Time frame: Up to 12 months postpartum
Number of HIV-positive Men at Baseline Retained in HIV Care up to 12 Months Follow-up
Men's retention in HIV care assessed for HIV-positive men at baseline and in the follow-up questionnaires completed up to 12 months postpartum and confirmed through medical records. Coded as Y=if HIV-positive man at baseline was retained in HIV care up to 12 months postpartum and N=if HIV-positive man at baseline has not been retained in HIV up to 12 months postpartum.
Time frame: Up to 12 months postpartum
Mean Man's Adherence to HIV Treatment (ART) (HIV-positive Men Retained up to 12 Months Postpartum)
Mean self-reported adherence to ART assessed for HIV-positive men at baseline and in the follow-up questionnaires completed up to 12 months postpartum and confirmed through medical records. Mean self-reported adherence to ART was assessed using self-report questionnaire data for HIV-positive men at baseline and in the follow-up questionnaires completed up to 12 months postpartum. Adherence was measured using a 3-item adherence scale (Wilson et al., 2014) with items on number of missed doses, self-evaluation of how good a job he was doing with adherence, and how often taken as recommended; all for the last 30 days. An adherence score (possible range 0-100%) was calculated for each male partner at each time point using these three items.
Time frame: Up to 12 months postpartum
Mean Number of HIV Care Visits (HIV-positive Men Retained up to 12 Months Postpartum)

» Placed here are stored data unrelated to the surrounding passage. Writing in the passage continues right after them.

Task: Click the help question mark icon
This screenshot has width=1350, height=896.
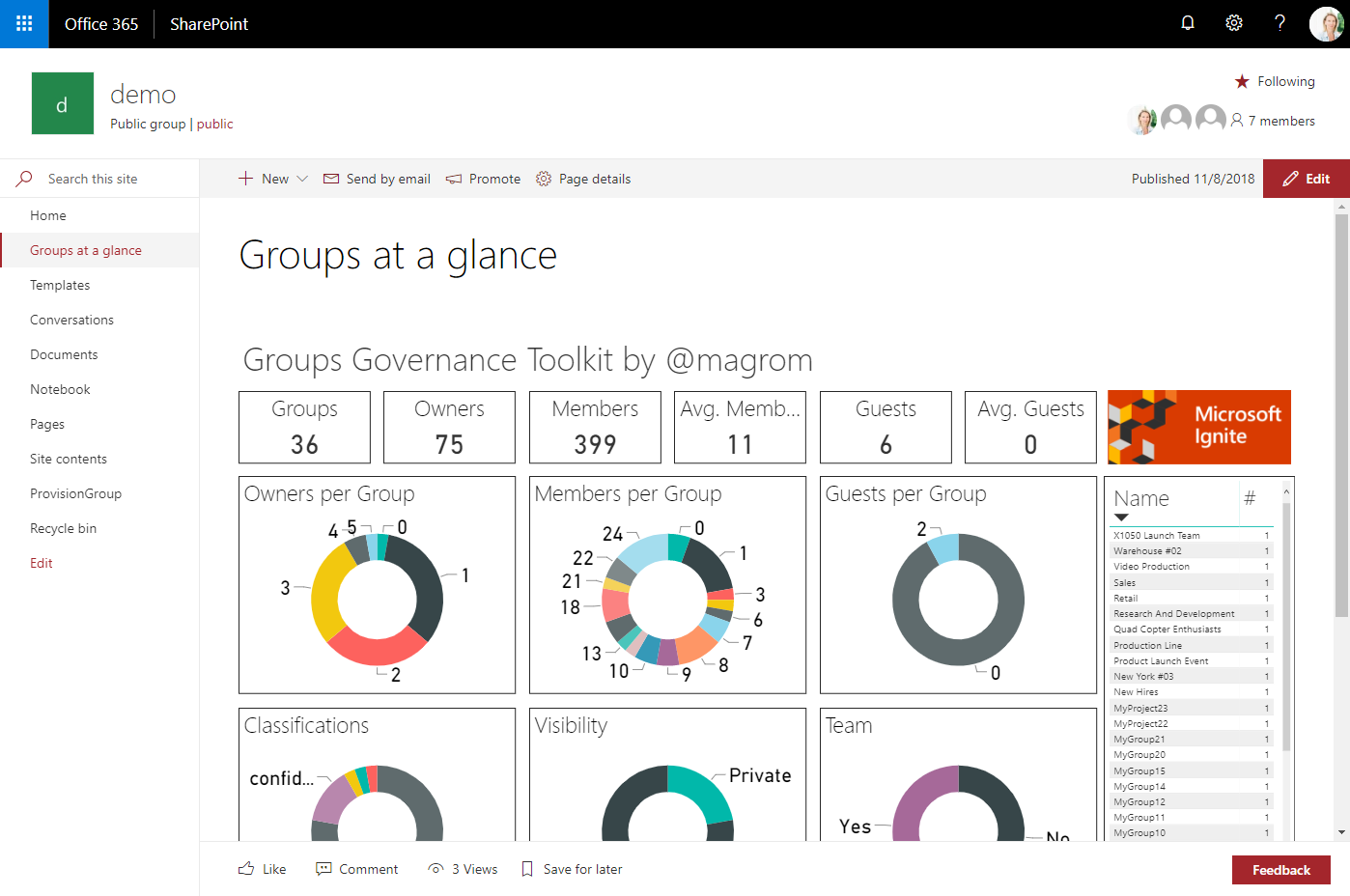Action: click(1280, 23)
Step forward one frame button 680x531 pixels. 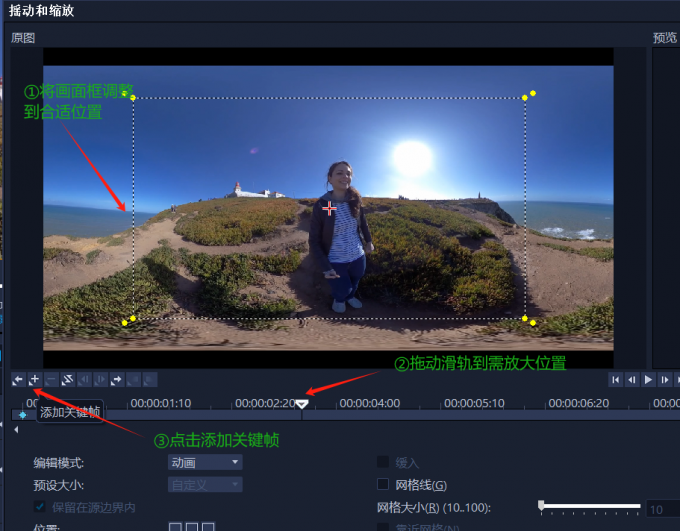664,380
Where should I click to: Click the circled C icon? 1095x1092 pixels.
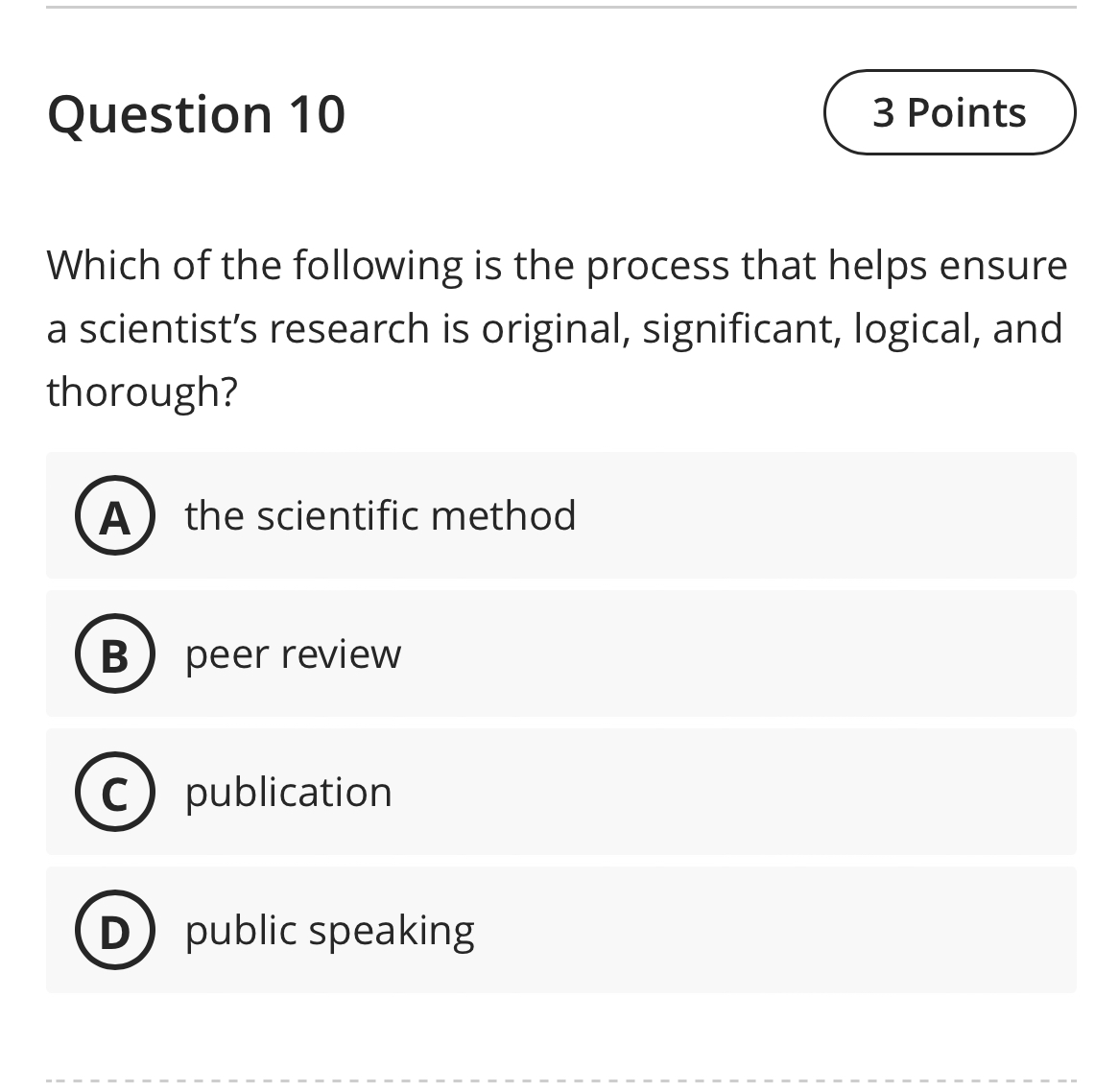coord(115,793)
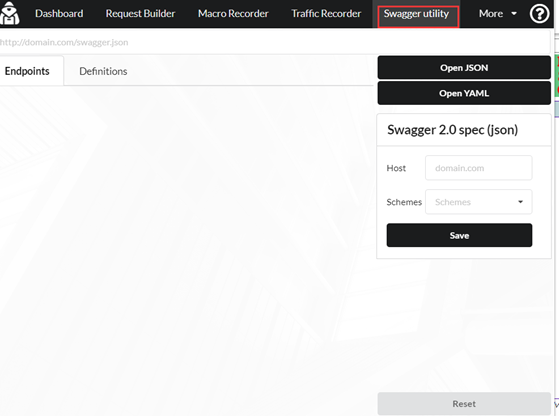559x416 pixels.
Task: Open the help question mark icon
Action: tap(539, 14)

Mean number of HIV care visits assessed for HIV-positive men from baseline up to 12 months postpartum.
Time frame: Up to 12 months postpartum
Maternal HIV Viral Suppression (HIV-positive Women Retained up to 18-months Follow-up)

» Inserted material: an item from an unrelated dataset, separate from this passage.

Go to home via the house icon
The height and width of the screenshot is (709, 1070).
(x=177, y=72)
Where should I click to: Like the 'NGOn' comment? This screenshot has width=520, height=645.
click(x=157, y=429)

Viral Load \< 200 copies (undetectable) for all HIV-positive women at baseline and 18 months postpartum through medical records.

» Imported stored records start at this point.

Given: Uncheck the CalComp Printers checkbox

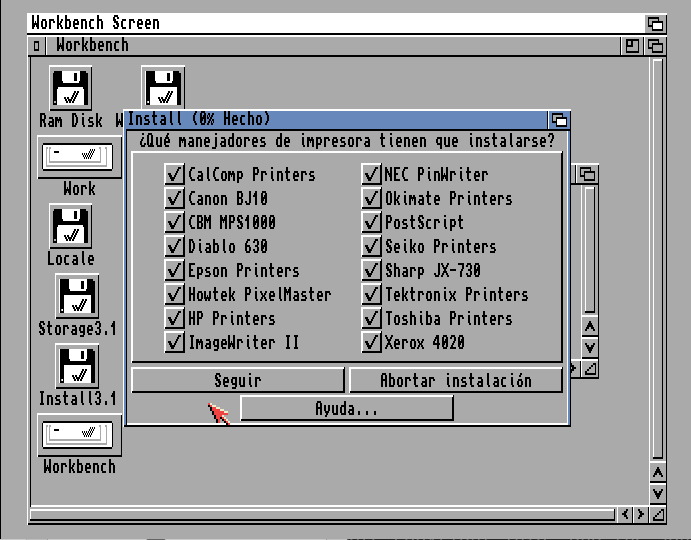Looking at the screenshot, I should [175, 175].
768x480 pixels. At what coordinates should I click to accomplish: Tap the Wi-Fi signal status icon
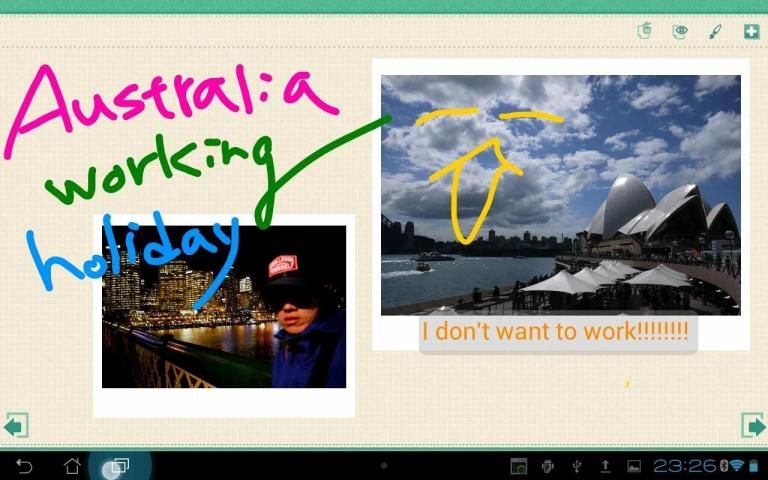tap(737, 466)
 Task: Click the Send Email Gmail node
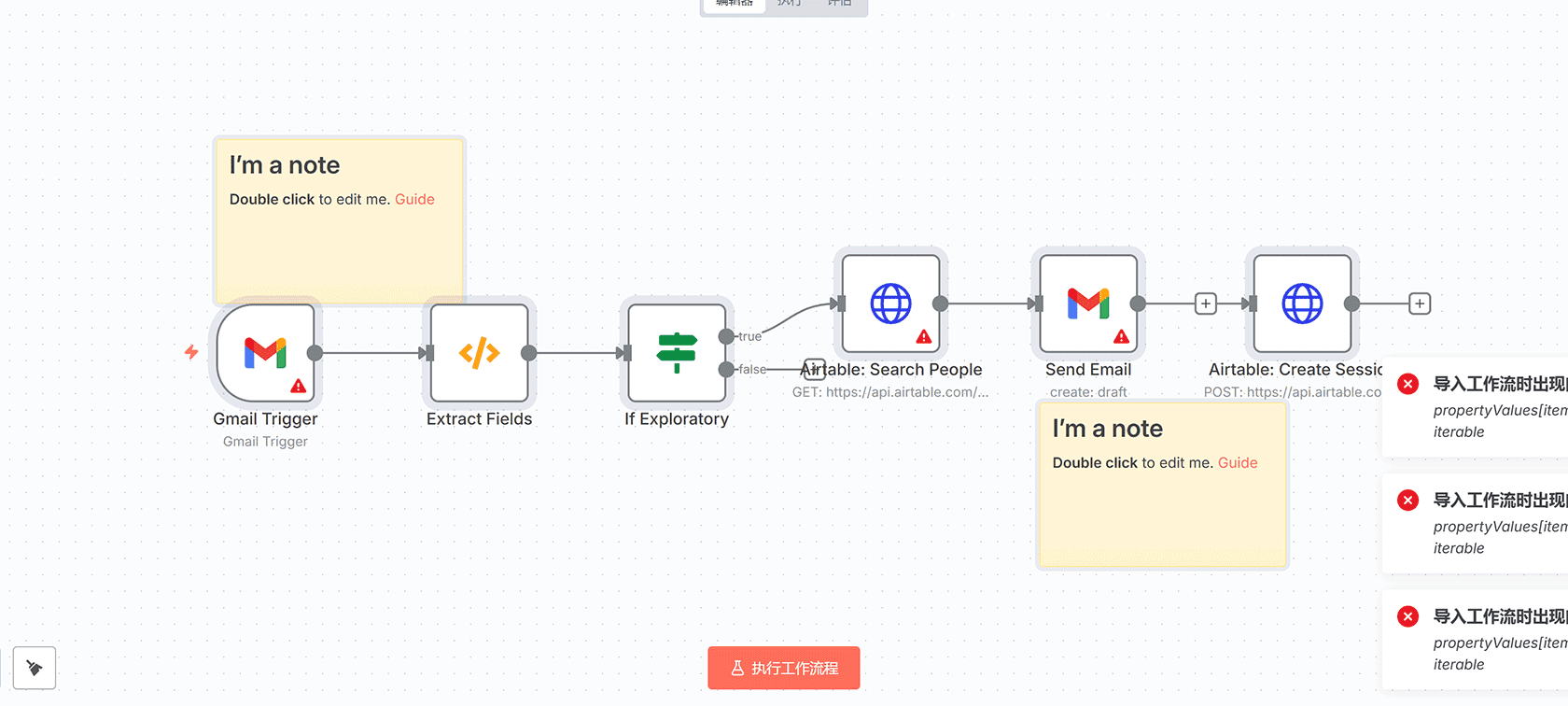(1088, 304)
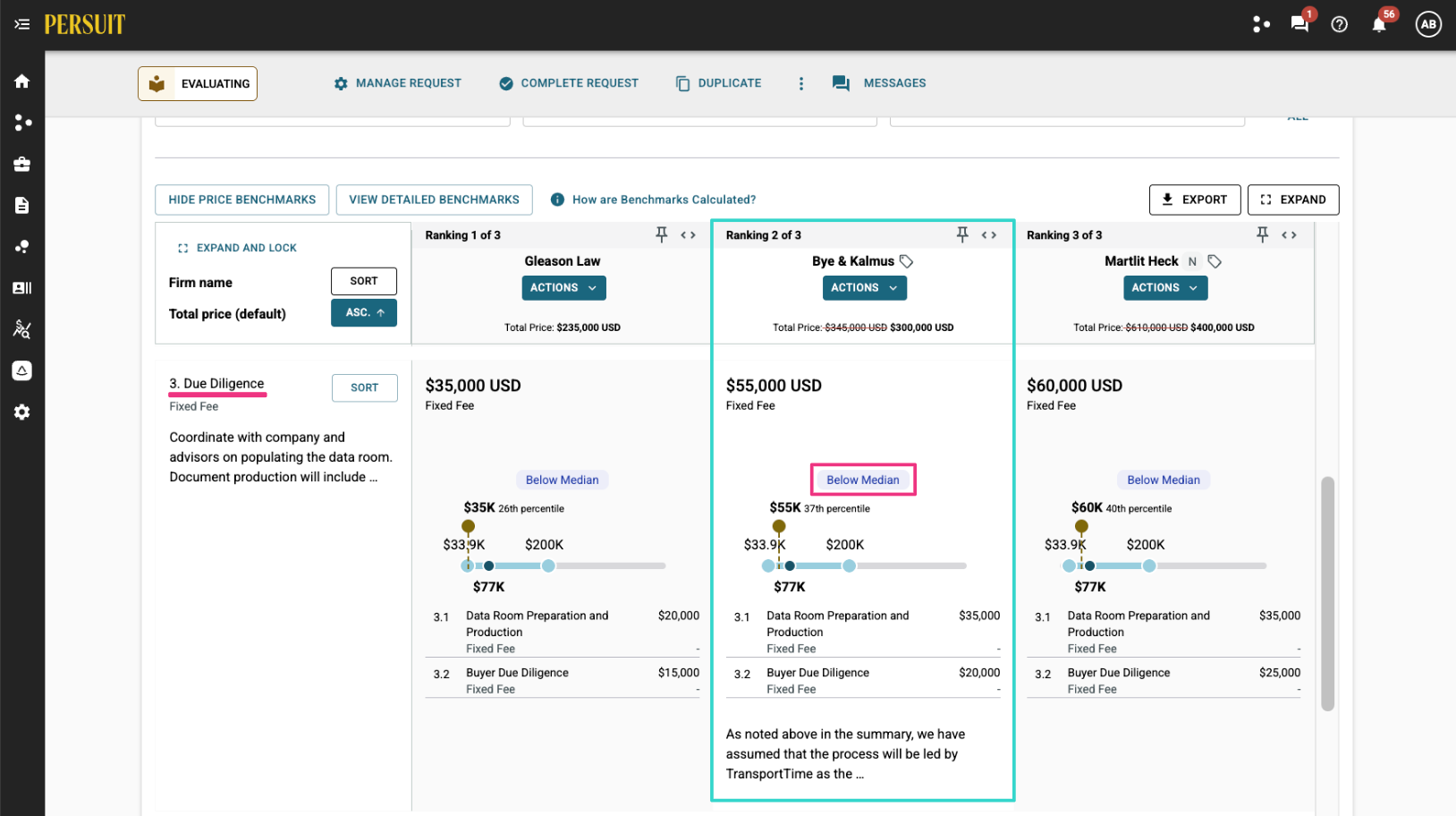The width and height of the screenshot is (1456, 816).
Task: Pin the Gleason Law column
Action: point(662,234)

Time frame: Up to 18 months postpartum
HIV-free Child Survival
Child alive and HIV-free at 18 months after the birth. This is assessed in a brief interview and confirmed through medical records.
Time frame: 18 months after the birth
Number of Infants of HIV-positive Mothers Who Tested HIV+ up to 18 Months Postpartum
Number of infants of HIV-positive mothers who tested HIV+ up to 18 months postpartum based on medical records. This is be a Y/N variable with Y if the infant tested HIV+ up to 18 months postpartum and N if they did not test HIV+.
Time frame: Up to 18 months after birth
Time to First Infant HIV Test (Infants of HIV-positive Women Retained up to 18-months Follow-up)
Time to first infant HIV test based on medical records. This is the number of weeks since the baby's birth to the first HIV test and is reported as a median weeks value for each study arm.